In anthology films there always tends to be one ‘comedic’ story, Dr Terror’s House of Horrors seems to have two. Both Creeping Vine and Voodoo are immeasurably silly, although Creeping Vine does pip Voodoo as most eye-roll inducing. It’s as if someone read Day of the Triffids in Hungarian and then tried to replicate it with a budget of £6.50. It’s hard work to make killer plants scary and not laughable; this trick is not pulled off here. Voodoo has a scarier concept, but poor execution. Even these two stories have campy entertainment value going for them, despite being the weakest in the film.

dr-terror-jazzThe directorial début of noted cinematographer Freddie Francis is tight and the action rattles along at a fair old pace. He makes the best use possible of the limited budget by investing plenty of enthusiasm in the stories, excellent use of visuals and elicits fine performances from the majority of the cast. Dr Terror’s House of Horrors is a very enjoyable, lurid romp. It kick-started the Amicus business model and while some may argue they did it better with later films once they had refined the formula somewhat, Dr Terror’s House of Horrors still holds enough charm to be re-watched many times over, long after you know the twists.

● **DATA SHOWN**:
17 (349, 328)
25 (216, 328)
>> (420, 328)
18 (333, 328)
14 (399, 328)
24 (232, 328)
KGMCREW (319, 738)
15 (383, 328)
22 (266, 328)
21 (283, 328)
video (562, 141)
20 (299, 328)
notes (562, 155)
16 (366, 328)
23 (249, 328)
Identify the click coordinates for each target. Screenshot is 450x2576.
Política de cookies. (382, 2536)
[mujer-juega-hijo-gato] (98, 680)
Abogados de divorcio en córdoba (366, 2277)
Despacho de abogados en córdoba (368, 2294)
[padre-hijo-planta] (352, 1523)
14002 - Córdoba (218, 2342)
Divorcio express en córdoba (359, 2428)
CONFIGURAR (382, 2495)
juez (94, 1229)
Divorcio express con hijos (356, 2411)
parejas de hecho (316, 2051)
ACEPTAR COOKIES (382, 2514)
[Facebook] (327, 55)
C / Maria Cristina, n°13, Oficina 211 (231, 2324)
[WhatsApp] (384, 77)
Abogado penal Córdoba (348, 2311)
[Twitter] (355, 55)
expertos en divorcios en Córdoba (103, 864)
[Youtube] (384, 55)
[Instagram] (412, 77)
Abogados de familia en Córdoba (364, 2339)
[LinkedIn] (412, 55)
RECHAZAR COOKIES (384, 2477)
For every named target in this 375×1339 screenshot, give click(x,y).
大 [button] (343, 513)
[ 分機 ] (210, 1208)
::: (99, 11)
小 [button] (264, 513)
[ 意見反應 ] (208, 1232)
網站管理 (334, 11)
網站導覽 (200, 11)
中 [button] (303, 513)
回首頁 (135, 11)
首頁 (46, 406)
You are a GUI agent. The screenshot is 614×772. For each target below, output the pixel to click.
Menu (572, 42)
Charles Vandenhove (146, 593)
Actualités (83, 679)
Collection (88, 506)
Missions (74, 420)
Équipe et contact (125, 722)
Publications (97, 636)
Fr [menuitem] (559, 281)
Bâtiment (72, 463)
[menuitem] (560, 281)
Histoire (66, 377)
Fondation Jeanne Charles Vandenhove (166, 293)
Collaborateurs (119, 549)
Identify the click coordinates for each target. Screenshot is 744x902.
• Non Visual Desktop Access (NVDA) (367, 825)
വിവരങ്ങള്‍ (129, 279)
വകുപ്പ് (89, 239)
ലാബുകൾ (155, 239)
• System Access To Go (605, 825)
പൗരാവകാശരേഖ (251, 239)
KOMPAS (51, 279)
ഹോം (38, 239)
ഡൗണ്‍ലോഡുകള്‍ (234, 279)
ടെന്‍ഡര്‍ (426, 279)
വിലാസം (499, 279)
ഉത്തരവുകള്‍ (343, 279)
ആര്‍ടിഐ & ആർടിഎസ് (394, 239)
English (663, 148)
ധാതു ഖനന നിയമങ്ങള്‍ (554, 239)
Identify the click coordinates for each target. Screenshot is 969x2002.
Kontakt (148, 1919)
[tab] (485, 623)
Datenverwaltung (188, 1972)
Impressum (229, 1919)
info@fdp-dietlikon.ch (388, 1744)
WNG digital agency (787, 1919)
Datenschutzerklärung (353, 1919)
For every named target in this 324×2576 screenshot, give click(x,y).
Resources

● **EXERCISE PROMPT**:
Answer from the film review: (a) Which two stories does it call immeasurably silly?
(b) Whose directorial début was the film, and what was he already noted as?
(c) Which business model does it say the film kick-started?

● **RESULT FOR THIS TASK**:
(a) Creeping Vine and Voodoo.
(b) Freddie Francis, a noted cinematographer.
(c) The Amicus business model.